"Questo caldo è una scelta politica" è lo slogan che Extinction Rebellion ha proiettato, la notte scorsa, sulla cupola della Mole.
Si tratta dello stesso slogan diffuso con le locandine affisse a inizio luglio in diversi quartieri della città, che stigmatizzavano anche le affermazioni di Ignazio La Russa "Ci abitueremo al caldo caraibico", rimodulato qualche giorno dopo sul Toret di viale Marco Pannella, tinto di verde acido, "Siccità e crisi climatica: il Governo ti lascia a secco". Tre diverse iniziative, un unico messaggio, che fa riferimento alle responsabilità politiche di chi, secondo il movimento, negli anni ha minimizzato la gravità della crisi e ha fatto scelte che vanno in direzione contraria.
Questa volta, allo slogan principale si è aggiunto un secondo messaggio: “Morti, incendi, siccità: chi paga?”. Un riferimento diretto agli effetti delle ondate di calore estremo che nelle ultime settimane stanno colpendo l’Europa.
«Quello che stiamo vivendo oggi è la diretta conseguenza delle scelte politiche degli ultimi trent’anni. Nonostante la comunità scientifica avverta fin dagli anni Novanta dei rischi di un collasso climatico, i governi che si sono succeduti e le grandi multinazionali del petrolio hanno continuato a puntare su un’economia fondata sull’estrazione e il consumo di combustibili fossili, rallentando ogni reale percorso di transizione» commenta ancora Extinction Rebellion. «Questa scelta ci ha portato sull’orlo del baratro. E i governi di oggi, invece di provare a invertire la rotta, stanno premendo il piede sull’acceleratore verso il precipizio, condannando intere comunità a pagare il prezzo di una crisi che non hanno causato».
"L’attuale governo italiano e chi governa la Regione Piemonte ha delle enormi responsabilità nello smantellamento delle norme di contrasto alla crisi ecoclimatica, una scelta politica che ha costi umani ed economici" - sottolinea Extinction Rebellion - "Le persone morte a causa del caldo estremo di questa estate, in Italia, vengono stimate in oltre un migliaio. E sono ingenti i danno alle colture di cereali e all'ortofrutta.La crisi climatica non è un costo futuro, sta colpendo ora gli agricoltori, i lavoratori, le aziende, le famiglie. Chi pagherà questi danni?" chiede Extinction Rebellion.
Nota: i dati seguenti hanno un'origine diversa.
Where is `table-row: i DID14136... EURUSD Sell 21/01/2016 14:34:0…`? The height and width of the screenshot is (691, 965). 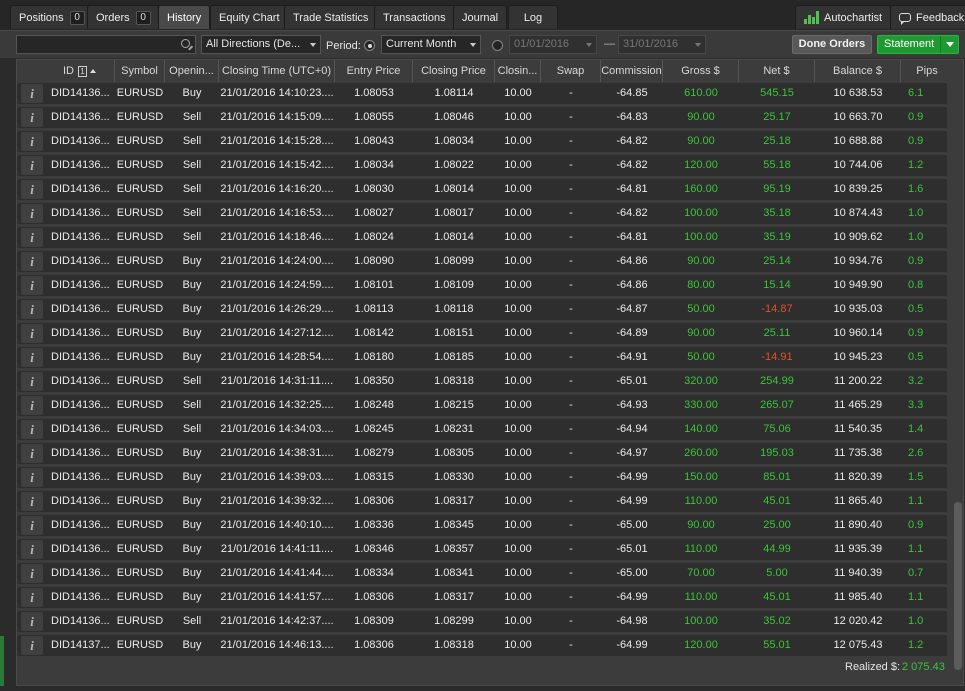 table-row: i DID14136... EURUSD Sell 21/01/2016 14:34:0… is located at coordinates (482, 430).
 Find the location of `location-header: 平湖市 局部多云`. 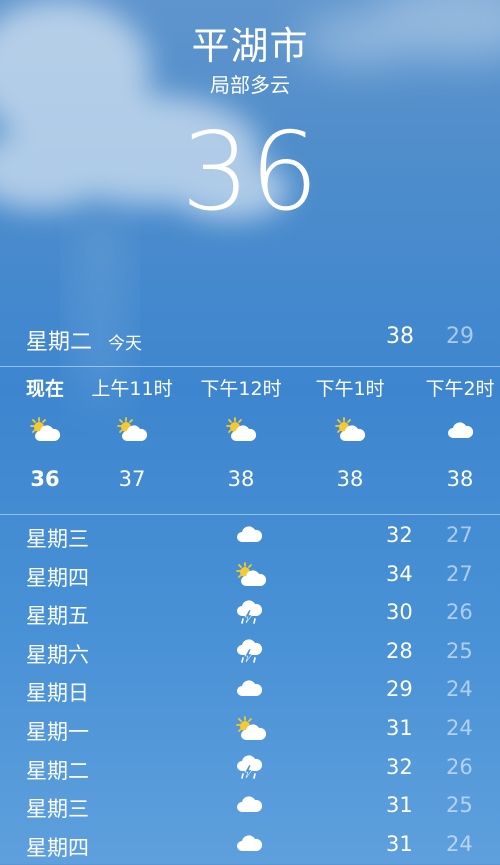

location-header: 平湖市 局部多云 is located at coordinates (250, 60).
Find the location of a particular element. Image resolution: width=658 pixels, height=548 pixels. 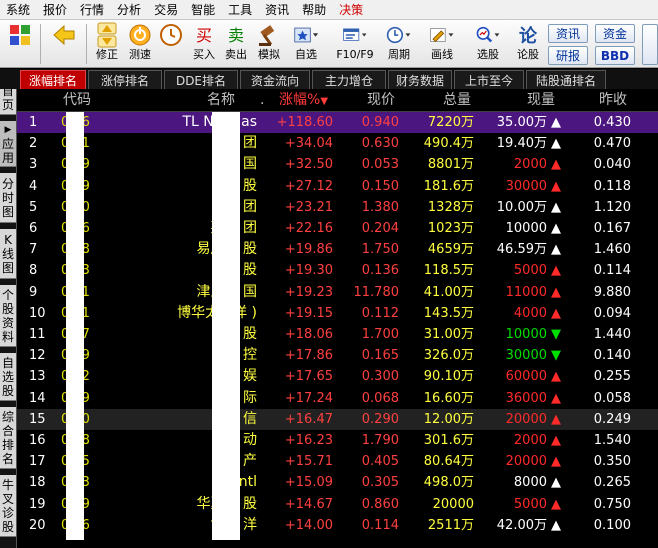

col-prev-close: 昨收 is located at coordinates (613, 100).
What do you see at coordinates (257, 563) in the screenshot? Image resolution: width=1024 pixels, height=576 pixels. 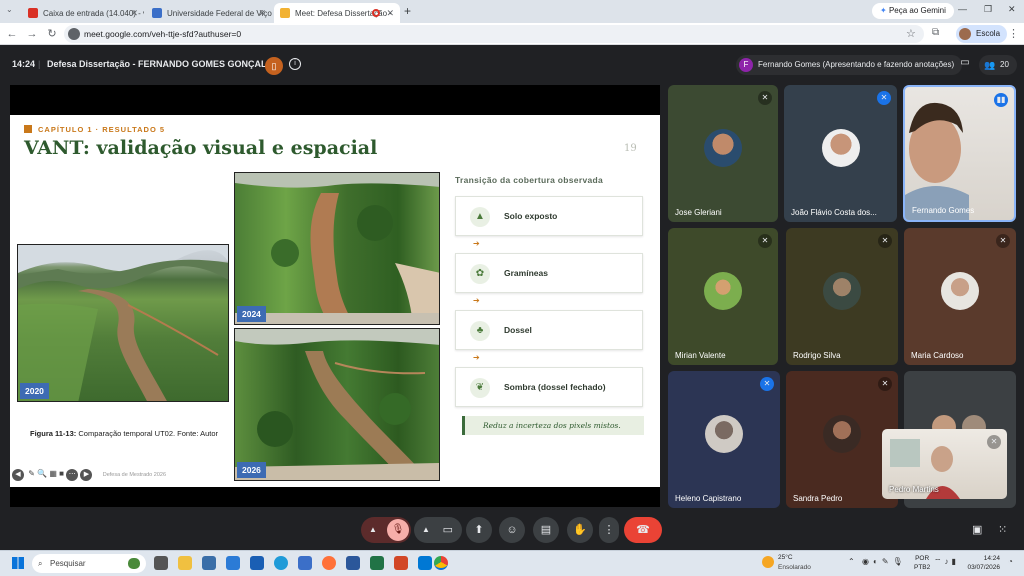 I see `mail-icon` at bounding box center [257, 563].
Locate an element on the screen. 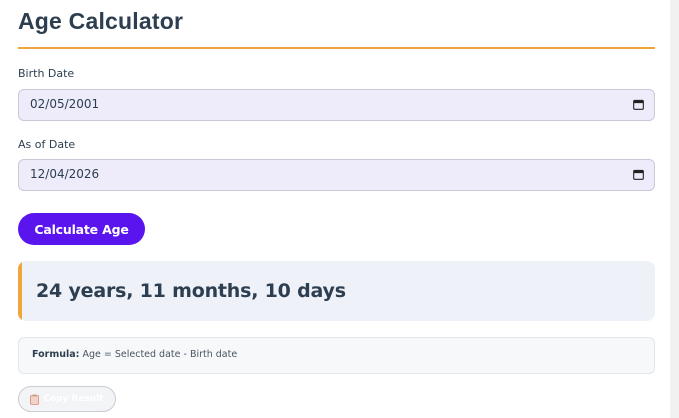  clipboard-icon is located at coordinates (35, 400).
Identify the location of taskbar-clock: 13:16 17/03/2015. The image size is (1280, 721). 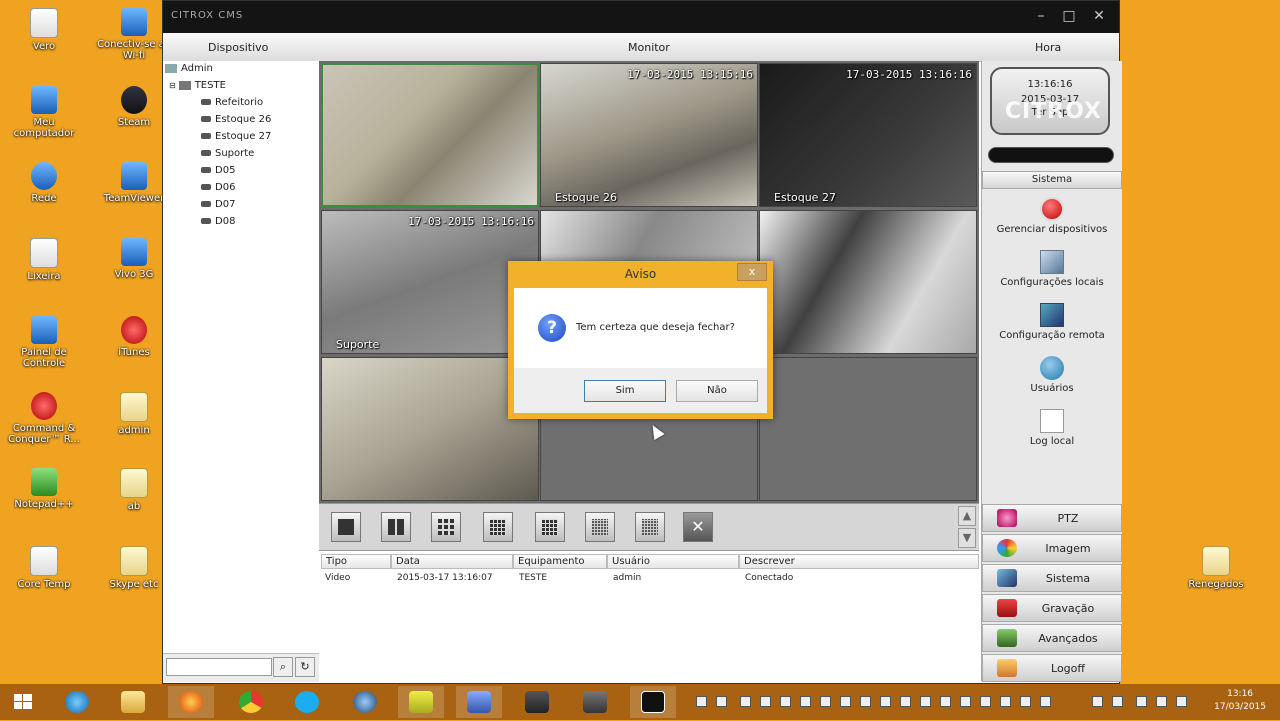
(1240, 701).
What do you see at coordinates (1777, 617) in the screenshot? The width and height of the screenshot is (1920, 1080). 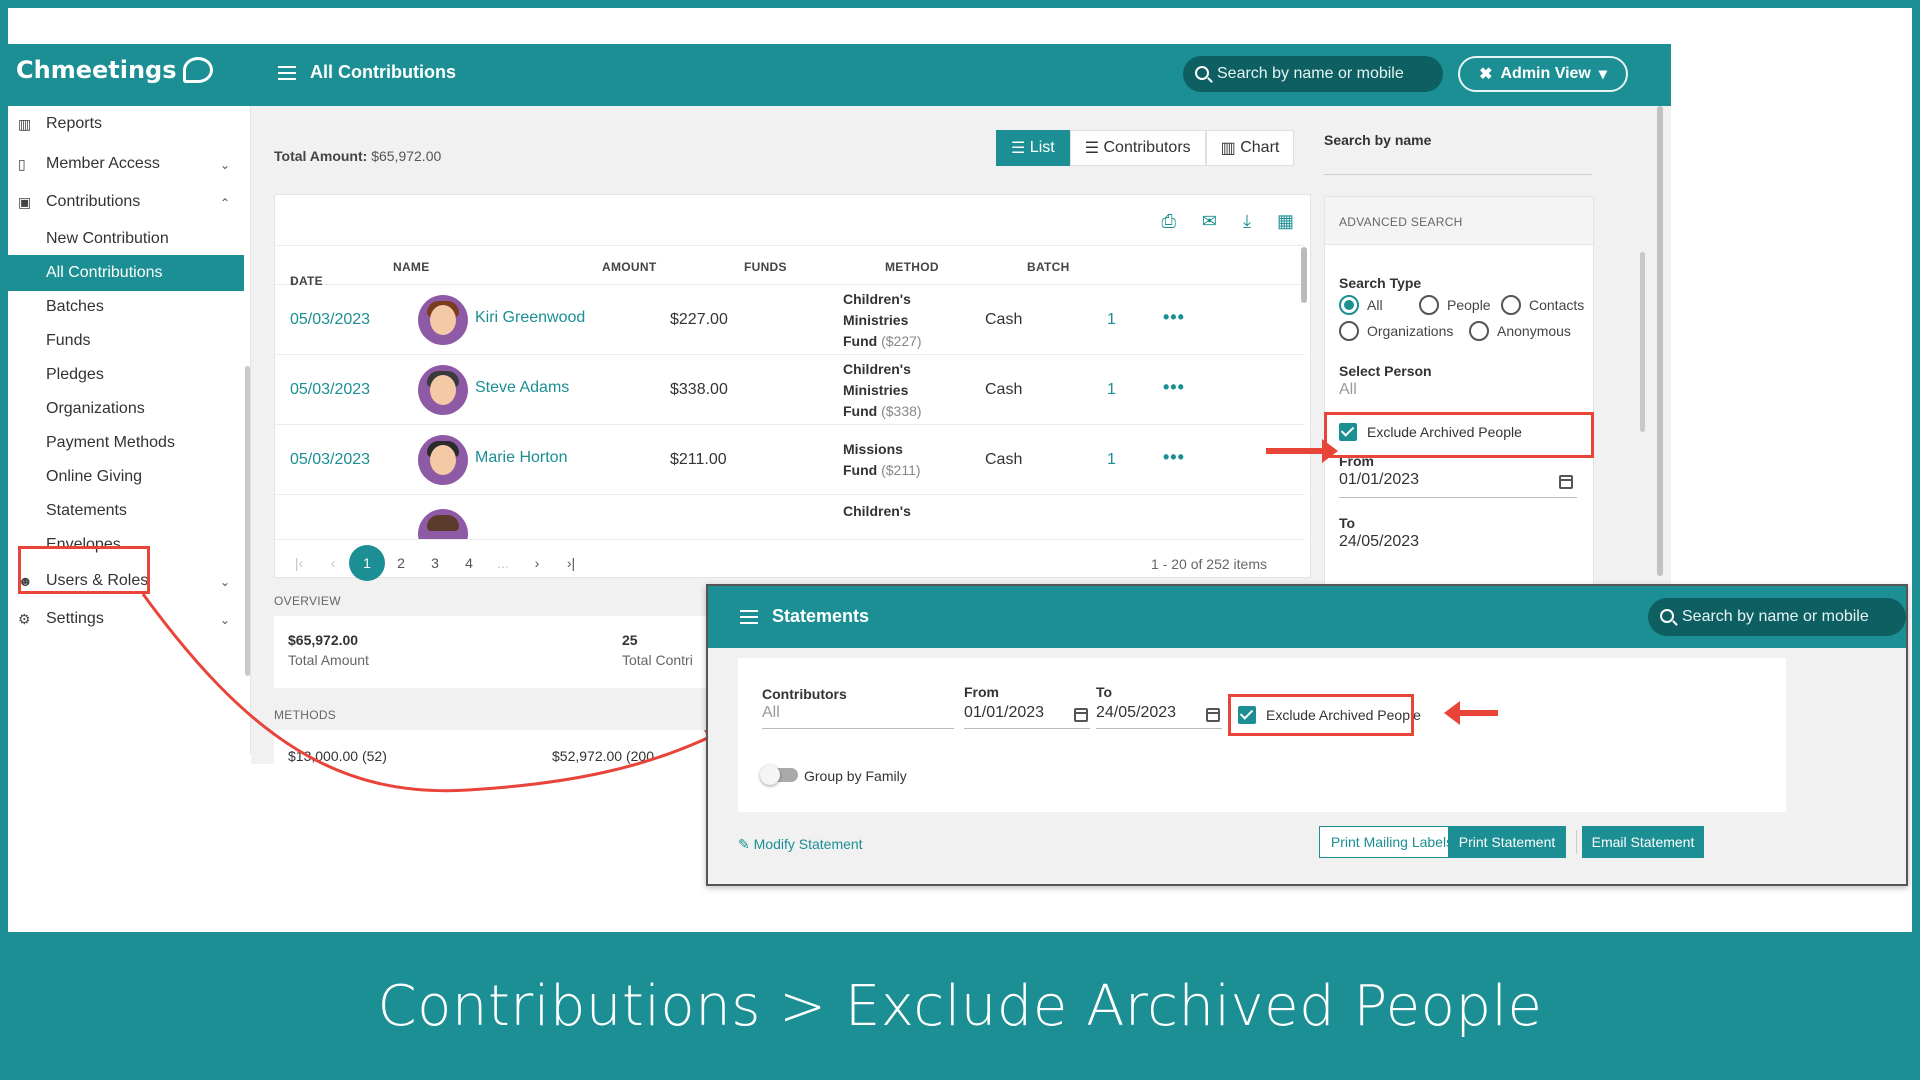 I see `statements-search-input: Search by name or mobile` at bounding box center [1777, 617].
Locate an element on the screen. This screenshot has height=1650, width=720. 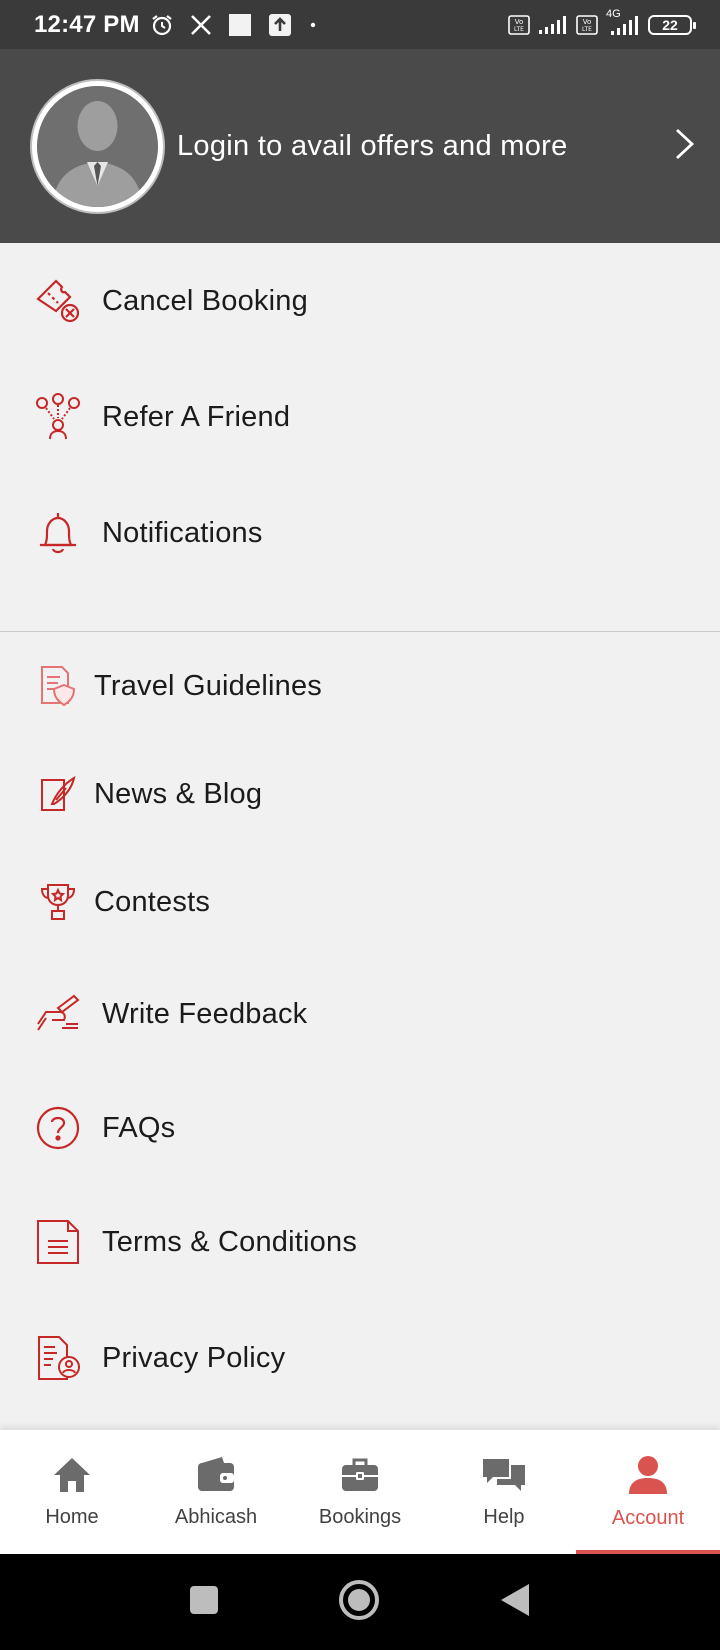
menu-label: Notifications is located at coordinates (182, 532).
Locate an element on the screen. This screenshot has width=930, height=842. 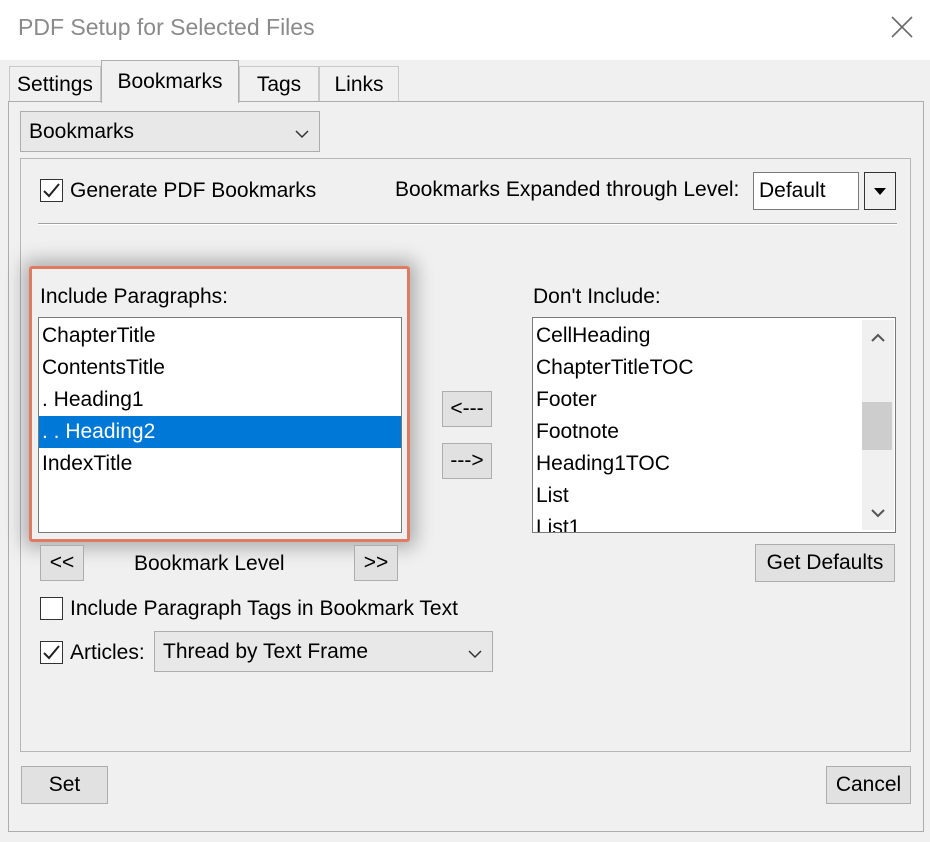
list-item-selected: . . Heading2 is located at coordinates (220, 432).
"Siamo sinceramente preoccupati per la crisi idrica che sta attraversando il Piemonte. I dati del Tavolo siccità sono allarmanti: oltre 70 Comuni serviti da autobotti, 106 ordinanze per il risparmio idrico, un luglio tra i più secchi degli ultimi settant'anni. Per questo apprezziamo la decisione della Regione di dichiarare lo stato di emergenza, passo necessario per intervenire con maggiore tempestività a sostegno dei territori e del comparto agricolo. Proprio per questo, però, ci chiediamo come sia anche solo lontanamente pensabile, in un momento come questo, tornare a parlare di nuove centrali nucleari sul nostro territorio, impianti che richiedono enormi quantità d'acqua per il raffreddamento" così Alberto Unia, consigliere regionale M5S Piemonte.